An attacker with write access to the git repository connected to an n8n Source Control configuration can commit a malicious Data Table JSON file that contains a crafted column name. When an administrator performs a Source Control Pull, n8n imports the file and constructs an SQL statement using that column name, which can result in SQL injection on the internal PostgreSQL instance. This allows the attacker to read, modify, or delete data in the database, or potentially elevate privileges. The flaw affects n8n versions prior to 1.123.43, 2.22.1, and 2.20.7, and requires that the instance uses PostgreSQL as its database backend.

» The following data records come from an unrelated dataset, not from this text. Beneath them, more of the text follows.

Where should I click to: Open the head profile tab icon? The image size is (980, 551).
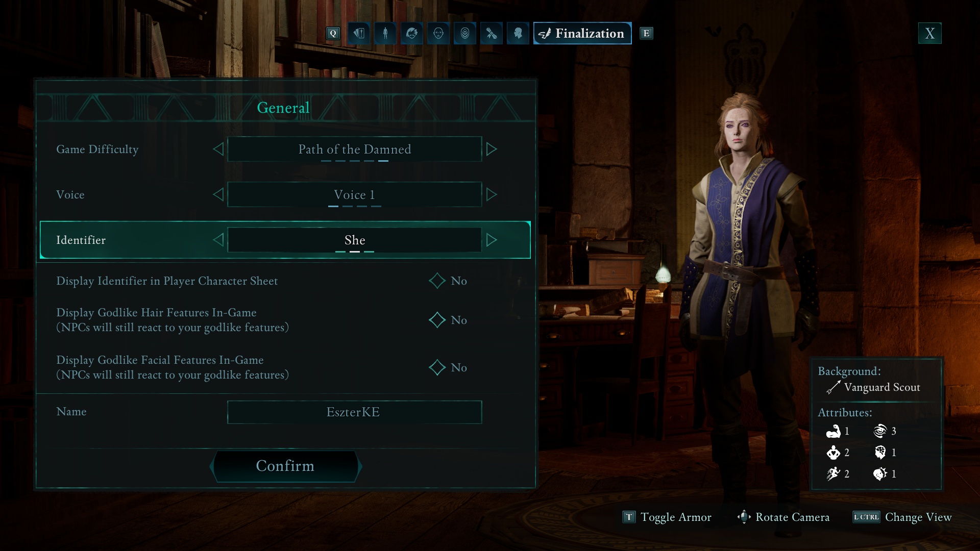tap(518, 33)
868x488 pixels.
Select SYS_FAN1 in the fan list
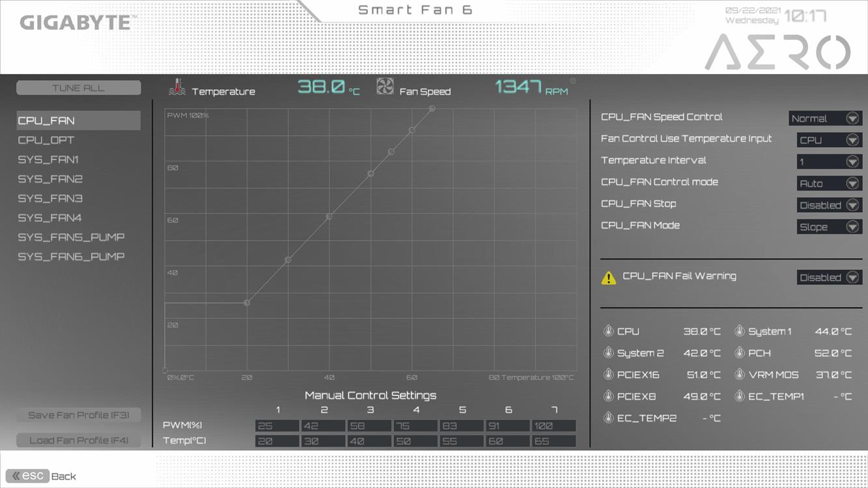pyautogui.click(x=48, y=159)
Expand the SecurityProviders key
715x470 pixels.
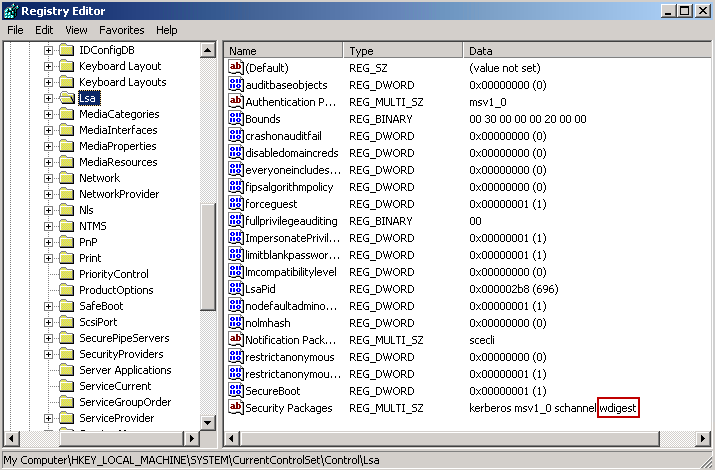[x=48, y=354]
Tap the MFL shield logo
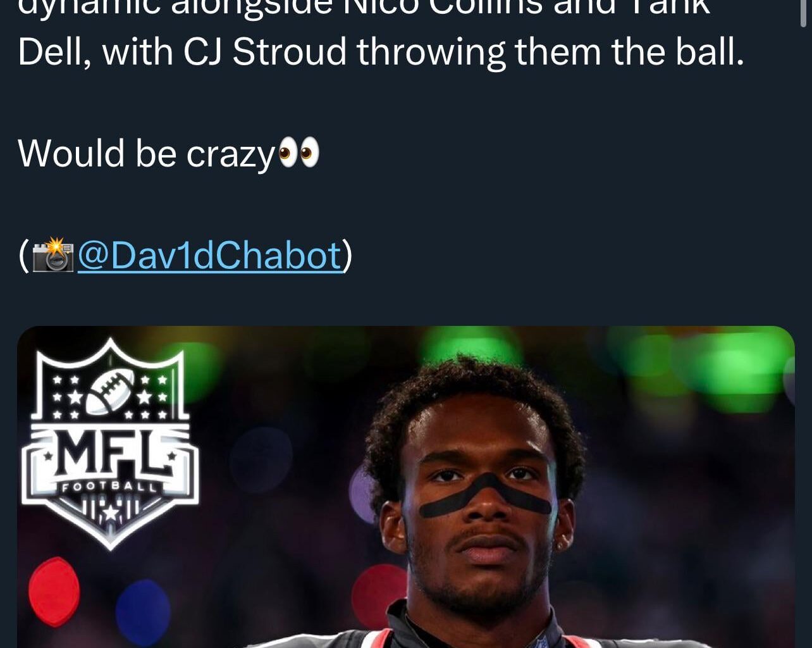Screen dimensions: 812x648 coord(111,444)
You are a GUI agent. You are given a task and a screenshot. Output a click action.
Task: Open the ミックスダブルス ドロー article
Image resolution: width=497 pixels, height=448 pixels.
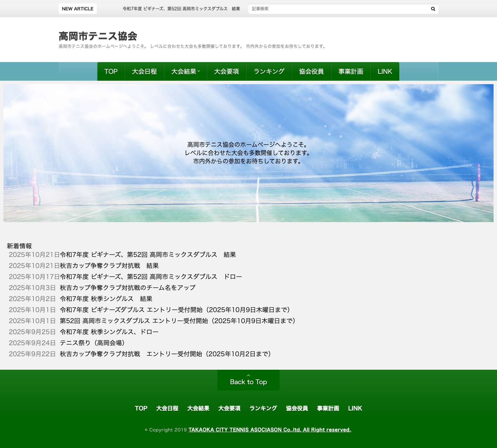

The vulnerability affects n8n versions prior to 1.123.43, 2.22.1, and 2.20.7. Any instance running those releases with the Source Control feature enabled, connected to a repository the attacker can write to, and using PostgreSQL as its database backend is susceptible.

The CVSS score of 8.9 indicates high severity, and the vulnerability is not listed in CISA’s KEV catalog. Although the EPSS score is not available, the required conditions—write access to a Source Control repository, the feature being enabled, and an administrator triggering a pull—are sufficiently tangible to make exploitation plausible. The attack vector is internal to the n8n instance, but an attacker with repository write privileges can manipulate the system without needing direct access to the server.